Reply: It's hard to say! TheDAO had control of around 15% of all ETH (30 times the current Bybit hack amount), but the outcome was more controversial than anticipated. I believe this is one of the primary reasons the Parity hack (around 500,000 ETH, funds frozen and hence recoverable) was never fixed via a hard fork. To provide some perspective, TheDAO held approximately the equivalent of all WETH today plus all L2 collateralized value (not just ETH on L2, but all L2 tokens) in staked ETH. That is a scale of intervention the ecosystem was far from mature enough for at the time.
Comment: The same logic can also be applied to more centralized chains, such as Solana, right? So, for hackers, both Solana and Ethereum are decentralized enough?
Reply: Exactly. Solana may be faster in implementing a hard fork than Ethereum, but you would still have many secondary effects and the risk of attackers moving funds before the hard fork takes effect.

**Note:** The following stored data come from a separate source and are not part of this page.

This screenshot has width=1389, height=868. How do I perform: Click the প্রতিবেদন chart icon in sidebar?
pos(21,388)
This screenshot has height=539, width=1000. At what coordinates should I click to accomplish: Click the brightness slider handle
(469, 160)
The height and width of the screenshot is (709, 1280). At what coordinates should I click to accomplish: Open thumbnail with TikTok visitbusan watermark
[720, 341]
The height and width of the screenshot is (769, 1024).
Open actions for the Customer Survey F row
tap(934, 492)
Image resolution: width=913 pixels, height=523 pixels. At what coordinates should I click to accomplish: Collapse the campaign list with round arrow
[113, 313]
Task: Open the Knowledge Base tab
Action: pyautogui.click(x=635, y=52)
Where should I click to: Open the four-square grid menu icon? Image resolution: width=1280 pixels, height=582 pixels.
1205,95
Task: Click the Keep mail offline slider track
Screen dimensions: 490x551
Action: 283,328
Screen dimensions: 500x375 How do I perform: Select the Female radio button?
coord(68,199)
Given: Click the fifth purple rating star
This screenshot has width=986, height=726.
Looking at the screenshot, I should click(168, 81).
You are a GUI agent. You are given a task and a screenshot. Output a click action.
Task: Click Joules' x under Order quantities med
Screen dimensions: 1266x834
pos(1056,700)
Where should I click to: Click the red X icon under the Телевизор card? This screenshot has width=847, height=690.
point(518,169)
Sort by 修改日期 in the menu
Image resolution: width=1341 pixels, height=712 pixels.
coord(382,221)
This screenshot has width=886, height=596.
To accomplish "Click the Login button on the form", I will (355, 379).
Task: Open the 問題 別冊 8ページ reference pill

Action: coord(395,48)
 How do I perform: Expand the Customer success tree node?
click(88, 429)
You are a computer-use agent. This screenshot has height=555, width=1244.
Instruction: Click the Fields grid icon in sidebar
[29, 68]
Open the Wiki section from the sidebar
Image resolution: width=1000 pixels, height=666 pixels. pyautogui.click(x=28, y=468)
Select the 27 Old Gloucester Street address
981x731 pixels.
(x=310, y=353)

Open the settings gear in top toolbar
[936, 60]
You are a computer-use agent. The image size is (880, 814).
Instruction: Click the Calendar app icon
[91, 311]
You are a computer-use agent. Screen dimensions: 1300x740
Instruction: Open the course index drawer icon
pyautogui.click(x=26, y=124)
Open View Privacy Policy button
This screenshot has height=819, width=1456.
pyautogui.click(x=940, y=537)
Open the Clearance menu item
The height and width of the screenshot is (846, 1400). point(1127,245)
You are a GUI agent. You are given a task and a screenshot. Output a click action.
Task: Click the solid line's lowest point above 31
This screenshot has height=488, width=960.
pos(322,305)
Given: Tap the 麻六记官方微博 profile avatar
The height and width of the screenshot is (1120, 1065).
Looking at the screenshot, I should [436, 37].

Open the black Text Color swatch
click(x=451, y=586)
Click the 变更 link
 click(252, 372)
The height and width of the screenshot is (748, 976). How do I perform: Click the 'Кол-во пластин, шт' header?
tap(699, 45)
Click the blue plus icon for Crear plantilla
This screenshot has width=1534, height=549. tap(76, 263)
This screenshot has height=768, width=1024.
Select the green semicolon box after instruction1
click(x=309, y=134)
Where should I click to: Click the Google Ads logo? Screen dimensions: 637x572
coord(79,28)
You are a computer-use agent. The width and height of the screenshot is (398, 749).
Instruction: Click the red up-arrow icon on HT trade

Comment: If wETH were to be attacked, would you rollback?
Reply: I do not have the choice, but I think this is possibly the smallest scale at which this topic could be raised? My point is more that comments about DAOs often make it seem like "just an application" rather than a situation where WETH and all funds on Layer 2 are frozen in a way that is easy to recover from. (i.e., the key point is the scale of funds and ease of recovery)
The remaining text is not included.